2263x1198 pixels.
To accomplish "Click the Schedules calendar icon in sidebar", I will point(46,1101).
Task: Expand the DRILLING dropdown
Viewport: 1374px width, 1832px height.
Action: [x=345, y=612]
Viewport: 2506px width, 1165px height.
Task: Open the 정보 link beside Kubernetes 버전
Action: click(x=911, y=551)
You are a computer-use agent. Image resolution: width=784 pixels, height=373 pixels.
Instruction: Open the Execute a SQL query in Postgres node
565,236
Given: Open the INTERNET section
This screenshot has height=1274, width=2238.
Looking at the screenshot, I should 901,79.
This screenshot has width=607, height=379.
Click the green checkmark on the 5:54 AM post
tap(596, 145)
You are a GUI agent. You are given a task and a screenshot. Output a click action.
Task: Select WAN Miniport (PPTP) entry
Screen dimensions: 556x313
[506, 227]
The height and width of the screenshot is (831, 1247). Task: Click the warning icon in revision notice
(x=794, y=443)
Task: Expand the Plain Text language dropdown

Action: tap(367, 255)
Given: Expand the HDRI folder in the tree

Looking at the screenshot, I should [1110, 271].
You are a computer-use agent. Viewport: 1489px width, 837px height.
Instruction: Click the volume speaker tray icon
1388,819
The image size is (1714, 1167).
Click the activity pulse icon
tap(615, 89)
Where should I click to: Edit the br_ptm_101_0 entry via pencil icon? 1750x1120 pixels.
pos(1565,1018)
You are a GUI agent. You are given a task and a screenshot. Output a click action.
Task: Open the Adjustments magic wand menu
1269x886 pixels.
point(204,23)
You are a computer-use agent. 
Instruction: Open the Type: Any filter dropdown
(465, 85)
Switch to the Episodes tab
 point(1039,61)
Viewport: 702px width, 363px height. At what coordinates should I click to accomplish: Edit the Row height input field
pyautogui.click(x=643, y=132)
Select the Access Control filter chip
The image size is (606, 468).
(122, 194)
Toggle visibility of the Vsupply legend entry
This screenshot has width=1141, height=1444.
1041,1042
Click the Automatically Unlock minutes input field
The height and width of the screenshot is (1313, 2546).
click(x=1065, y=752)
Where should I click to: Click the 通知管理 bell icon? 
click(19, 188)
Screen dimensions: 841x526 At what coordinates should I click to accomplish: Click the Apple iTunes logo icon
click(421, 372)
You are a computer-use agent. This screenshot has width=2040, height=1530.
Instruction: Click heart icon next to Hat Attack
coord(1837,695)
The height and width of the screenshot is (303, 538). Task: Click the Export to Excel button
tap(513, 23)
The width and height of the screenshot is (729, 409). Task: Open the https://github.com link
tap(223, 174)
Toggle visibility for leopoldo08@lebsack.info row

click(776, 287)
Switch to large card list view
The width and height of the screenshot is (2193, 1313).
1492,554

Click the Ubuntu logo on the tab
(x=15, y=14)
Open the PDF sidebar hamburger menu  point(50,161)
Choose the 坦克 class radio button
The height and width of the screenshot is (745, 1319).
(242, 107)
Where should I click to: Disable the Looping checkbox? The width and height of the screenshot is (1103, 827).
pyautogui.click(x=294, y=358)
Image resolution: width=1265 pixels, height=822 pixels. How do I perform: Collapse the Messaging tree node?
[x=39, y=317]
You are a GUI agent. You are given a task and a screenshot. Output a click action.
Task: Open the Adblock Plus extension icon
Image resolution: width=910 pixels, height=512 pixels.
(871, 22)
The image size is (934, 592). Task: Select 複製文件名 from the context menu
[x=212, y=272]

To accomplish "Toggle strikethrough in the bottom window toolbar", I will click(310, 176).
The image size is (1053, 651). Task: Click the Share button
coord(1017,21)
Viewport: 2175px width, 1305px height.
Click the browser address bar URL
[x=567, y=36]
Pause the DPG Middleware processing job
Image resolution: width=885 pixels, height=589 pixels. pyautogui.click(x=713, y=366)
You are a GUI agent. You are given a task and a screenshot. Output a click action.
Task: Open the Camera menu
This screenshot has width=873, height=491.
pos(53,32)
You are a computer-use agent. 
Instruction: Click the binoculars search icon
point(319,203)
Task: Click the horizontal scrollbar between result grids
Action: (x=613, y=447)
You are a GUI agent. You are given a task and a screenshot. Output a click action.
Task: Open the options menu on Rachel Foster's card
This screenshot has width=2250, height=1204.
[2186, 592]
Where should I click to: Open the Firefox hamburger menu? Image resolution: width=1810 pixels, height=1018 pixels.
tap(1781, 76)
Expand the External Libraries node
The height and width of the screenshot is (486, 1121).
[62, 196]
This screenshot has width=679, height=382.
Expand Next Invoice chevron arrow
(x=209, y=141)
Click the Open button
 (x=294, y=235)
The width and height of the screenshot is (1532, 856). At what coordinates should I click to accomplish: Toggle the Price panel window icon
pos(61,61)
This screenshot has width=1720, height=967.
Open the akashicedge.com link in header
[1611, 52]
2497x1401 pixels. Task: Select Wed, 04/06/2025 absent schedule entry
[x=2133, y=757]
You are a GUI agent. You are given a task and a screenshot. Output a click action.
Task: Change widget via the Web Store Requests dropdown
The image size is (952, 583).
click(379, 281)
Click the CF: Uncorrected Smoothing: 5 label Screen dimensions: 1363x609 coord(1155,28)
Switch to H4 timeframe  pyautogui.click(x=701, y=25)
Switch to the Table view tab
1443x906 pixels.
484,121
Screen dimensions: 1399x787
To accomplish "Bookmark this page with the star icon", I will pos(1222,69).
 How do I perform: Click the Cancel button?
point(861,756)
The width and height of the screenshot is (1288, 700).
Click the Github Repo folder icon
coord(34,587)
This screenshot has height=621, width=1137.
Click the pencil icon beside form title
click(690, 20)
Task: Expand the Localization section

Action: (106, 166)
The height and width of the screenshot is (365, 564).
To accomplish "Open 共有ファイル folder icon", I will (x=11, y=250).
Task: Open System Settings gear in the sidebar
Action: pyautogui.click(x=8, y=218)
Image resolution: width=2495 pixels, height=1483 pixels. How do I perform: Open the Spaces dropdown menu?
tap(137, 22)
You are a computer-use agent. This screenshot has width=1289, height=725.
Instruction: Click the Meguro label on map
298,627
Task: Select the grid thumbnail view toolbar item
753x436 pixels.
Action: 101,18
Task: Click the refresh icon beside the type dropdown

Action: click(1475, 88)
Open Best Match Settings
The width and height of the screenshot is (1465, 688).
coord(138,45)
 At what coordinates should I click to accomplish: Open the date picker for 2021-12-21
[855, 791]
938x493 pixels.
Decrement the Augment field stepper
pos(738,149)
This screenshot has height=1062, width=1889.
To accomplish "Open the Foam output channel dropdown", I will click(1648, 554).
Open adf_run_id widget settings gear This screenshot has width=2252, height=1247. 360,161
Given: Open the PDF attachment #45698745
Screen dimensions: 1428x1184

*Aim of the task*. Reproduce each line, exactly as it appears, from the one that contains "938x493 pixels." through the last line of the records. Add no other lines.

*The answer*.
938x493 pixels.
Decrement the Augment field stepper
pos(738,149)
This screenshot has height=1062, width=1889.
To accomplish "Open the Foam output channel dropdown", I will click(1648, 554).
Open adf_run_id widget settings gear This screenshot has width=2252, height=1247. 360,161
Given: Open the PDF attachment #45698745
Screen dimensions: 1428x1184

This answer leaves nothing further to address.